Problem requirements
Continue the text on grass-fed versus grain-fed beef below, picking up right after its last line.

Text segment
_____

Our cows eat grass so you don’t have to!
Not so many years ago, a majority of the beef in the United States was produced and finished by using grass exclusively. In fact, it wasn’t until the 1950s that large feed lots and grain-fed techniques became widely popular. The grain-fed movement spread very quickly and by the 1980s, large feed lots were responsible for producing nearly 100% of this country’s beef.
The nation’s switch to grain had a strong rationale. Grain-fed techniques have neutralized many of the unpredictable variables associated with raising cattle (favorable weather, green grass, and steady pricing in the market) and significantly streamlined the nation’s beef supply chain. However, several nutritional experts now believe that this migration to grain-fed beef was not in the best interest of our nation’s long-term health. For instance, rates of heart disease and obesity in the U.S. have increased significantly during the last four decades. Many researchers believe that the timing of these two events is more than a mere coincidence.
While still a niche movement, grass-fed beef production and consumption is making a comeback. To better understand why, consider the following comparisons of grass-fed versus grain-fed beef:
Grass-Fed vs Grain-fed
- Saturated Fat: Low levels (similar to the levels found in lean chicken breasts)
- Good Fat: High in omega-3s (also commonly found in certain fish, such as salmon and tuna)
- CLA: High doses of conjugated linoleic acid, thought by many to fight cancer
- E. Coli: Reduced exposure to bacteria
- Ag Process: Ecologically friendly
- Saturated Fat: Levels are often 3-4 times higher than those found in grass-fed beef
- Good Fat: Limited omega-3 content
- CLA: Limited CLA content (because CLA comes directly from the grass)

_____

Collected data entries
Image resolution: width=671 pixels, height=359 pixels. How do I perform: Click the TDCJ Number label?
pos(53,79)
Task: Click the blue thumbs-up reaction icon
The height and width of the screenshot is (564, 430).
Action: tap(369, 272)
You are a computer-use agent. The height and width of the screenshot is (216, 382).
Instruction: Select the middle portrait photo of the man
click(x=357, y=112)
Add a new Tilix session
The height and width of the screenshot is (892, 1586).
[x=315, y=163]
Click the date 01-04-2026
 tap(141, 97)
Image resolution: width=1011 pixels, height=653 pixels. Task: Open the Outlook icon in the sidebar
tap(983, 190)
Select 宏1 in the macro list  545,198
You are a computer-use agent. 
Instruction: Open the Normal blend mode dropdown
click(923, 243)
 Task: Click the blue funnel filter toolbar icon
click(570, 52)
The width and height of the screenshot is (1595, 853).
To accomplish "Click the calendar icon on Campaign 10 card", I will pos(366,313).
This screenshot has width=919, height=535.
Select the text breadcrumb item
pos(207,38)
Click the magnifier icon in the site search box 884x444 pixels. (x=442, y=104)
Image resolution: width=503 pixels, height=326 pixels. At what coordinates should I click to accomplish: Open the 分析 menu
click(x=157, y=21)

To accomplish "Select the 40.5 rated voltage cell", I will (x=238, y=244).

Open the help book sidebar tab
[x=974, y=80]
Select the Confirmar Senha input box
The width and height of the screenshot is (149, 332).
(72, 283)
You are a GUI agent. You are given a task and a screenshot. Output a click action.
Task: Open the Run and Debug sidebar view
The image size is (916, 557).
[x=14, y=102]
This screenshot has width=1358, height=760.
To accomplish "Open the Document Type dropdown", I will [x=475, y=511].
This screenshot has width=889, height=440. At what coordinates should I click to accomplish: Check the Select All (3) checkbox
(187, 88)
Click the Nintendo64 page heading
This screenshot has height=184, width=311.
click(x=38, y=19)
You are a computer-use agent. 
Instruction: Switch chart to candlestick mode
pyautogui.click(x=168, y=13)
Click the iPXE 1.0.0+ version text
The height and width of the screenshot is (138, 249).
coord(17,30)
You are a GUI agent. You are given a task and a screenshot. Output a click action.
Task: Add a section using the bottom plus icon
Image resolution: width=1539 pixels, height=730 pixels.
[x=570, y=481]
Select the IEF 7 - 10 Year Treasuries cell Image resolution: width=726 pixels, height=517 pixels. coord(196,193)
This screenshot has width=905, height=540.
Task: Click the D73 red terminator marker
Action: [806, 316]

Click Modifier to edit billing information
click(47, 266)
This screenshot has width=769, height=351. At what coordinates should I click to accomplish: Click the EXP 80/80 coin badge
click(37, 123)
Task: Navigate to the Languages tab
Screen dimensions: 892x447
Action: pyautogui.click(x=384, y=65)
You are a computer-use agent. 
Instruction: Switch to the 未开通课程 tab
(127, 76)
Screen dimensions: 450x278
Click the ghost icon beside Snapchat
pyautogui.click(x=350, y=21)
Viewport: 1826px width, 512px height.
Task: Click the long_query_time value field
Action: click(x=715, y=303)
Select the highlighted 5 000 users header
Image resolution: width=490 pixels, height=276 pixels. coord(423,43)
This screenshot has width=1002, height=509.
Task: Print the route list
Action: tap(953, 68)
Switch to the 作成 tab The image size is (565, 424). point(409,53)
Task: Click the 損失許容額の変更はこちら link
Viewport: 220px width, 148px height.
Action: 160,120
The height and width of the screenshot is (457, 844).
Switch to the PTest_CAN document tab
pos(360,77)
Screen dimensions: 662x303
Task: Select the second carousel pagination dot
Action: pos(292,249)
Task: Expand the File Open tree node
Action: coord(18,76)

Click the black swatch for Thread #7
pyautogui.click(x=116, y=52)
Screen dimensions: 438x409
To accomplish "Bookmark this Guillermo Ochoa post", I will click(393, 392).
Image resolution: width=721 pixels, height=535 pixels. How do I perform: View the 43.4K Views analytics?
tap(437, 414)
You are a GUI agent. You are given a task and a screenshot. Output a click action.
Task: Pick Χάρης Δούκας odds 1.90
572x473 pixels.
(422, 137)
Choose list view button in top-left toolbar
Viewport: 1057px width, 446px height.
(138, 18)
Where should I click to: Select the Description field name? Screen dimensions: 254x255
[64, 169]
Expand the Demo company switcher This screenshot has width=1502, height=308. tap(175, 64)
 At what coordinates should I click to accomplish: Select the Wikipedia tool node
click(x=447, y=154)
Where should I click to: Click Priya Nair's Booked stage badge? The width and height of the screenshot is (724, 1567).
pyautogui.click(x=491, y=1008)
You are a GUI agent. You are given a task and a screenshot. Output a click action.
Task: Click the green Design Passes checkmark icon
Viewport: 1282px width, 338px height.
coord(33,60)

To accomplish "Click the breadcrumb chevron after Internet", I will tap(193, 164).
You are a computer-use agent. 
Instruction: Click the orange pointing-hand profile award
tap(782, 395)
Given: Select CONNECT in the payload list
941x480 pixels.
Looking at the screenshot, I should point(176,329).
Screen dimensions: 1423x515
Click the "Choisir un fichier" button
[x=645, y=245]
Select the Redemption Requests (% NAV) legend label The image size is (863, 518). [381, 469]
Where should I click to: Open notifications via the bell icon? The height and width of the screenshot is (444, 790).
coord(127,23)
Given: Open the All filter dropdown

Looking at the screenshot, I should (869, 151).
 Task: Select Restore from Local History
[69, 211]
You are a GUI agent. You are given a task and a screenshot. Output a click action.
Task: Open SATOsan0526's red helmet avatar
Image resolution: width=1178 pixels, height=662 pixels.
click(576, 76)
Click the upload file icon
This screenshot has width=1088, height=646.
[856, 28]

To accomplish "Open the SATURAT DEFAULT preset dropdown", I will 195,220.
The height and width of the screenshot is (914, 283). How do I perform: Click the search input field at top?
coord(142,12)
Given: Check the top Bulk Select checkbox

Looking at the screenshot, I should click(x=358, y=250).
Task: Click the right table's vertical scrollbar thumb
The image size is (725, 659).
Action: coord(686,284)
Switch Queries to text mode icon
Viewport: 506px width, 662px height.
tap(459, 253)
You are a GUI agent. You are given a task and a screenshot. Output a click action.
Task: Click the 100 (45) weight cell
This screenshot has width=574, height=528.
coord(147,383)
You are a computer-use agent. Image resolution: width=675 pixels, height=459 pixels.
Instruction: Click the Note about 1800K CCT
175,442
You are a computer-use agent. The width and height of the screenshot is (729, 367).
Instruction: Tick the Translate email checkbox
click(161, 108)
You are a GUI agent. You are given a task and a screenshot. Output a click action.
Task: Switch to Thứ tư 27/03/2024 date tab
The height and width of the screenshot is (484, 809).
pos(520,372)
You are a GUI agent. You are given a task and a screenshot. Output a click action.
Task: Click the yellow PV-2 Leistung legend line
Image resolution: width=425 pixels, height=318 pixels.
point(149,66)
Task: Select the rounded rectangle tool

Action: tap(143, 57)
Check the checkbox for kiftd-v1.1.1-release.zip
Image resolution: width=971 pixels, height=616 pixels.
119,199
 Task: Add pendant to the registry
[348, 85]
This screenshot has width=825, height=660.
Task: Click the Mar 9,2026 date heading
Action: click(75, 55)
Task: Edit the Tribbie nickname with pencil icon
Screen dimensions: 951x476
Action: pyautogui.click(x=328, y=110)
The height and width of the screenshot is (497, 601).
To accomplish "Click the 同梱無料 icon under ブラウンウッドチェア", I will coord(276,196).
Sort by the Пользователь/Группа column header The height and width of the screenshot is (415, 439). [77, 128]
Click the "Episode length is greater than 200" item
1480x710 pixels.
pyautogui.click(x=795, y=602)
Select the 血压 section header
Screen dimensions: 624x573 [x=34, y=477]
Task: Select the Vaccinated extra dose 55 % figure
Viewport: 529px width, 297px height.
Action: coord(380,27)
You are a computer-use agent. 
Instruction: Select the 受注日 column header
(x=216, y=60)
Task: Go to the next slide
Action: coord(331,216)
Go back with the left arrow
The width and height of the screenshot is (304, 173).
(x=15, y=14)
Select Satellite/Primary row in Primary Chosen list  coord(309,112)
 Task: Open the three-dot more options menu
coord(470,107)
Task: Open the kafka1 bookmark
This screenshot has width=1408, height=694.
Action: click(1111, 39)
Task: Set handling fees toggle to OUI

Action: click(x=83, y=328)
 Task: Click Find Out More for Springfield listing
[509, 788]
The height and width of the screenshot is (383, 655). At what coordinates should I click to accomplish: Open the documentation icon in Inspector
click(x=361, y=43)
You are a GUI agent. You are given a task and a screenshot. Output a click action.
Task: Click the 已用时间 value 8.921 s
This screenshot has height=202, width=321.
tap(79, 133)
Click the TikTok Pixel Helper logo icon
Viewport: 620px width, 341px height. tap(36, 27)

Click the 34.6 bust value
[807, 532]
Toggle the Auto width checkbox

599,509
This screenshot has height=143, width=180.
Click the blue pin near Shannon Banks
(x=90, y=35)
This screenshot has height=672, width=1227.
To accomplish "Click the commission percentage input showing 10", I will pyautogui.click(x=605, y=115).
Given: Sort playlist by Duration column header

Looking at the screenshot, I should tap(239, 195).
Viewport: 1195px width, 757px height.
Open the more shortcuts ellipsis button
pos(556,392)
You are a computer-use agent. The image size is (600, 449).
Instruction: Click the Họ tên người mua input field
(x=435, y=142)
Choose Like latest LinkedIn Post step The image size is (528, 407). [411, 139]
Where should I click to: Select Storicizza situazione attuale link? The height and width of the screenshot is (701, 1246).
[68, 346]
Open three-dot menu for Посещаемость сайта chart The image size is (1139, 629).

_____

Response area
- E. Coli: Risks remain a constant and growing concern
- Ag Process: Requires significant use of chemicals, fertilizers and gasoline
More on CLA
Research on the cancer fighter aspects of conjugated linoleic acid (CLA) is quite promising. The passage below is a direct quote from the book “Why Grassfed is Best,” by prominent author Jo Robinson:
Researchers did not get their first glimpse of the many health benefits of CLA until 1987. Although the research is in its earliest stages, CLA shows promise of reducing the risk of cancer, obesity, diabetes, and a number of immune disorders. What’s more, CLA appears to be perfectly safe. Even in very large doses, this good fat has shown no harmful effects in laboratory animals.
At this point in time, the research on CLA and cancer is the most promising. When rats are fed very small amounts of CLA—a mere 0.1 percent of their total calories—they show a significant reduction in tumor growth. At 1.5 percent of their caloric intake, tumor size is reduced by as much as 60 percent.
So, is there enough CLA in grassfed products to reduce your risk of cancer? Probably so. It has been estimated that people eating ordinary grain-fed meat and dairy products consume about 1 gram of CLA a day. Judging by animal studies, this is one-third of the amount required to reduce the risk of cancer. Switching to grassfed animal products would increase your CLA intake three to five times, which could make the all-important difference.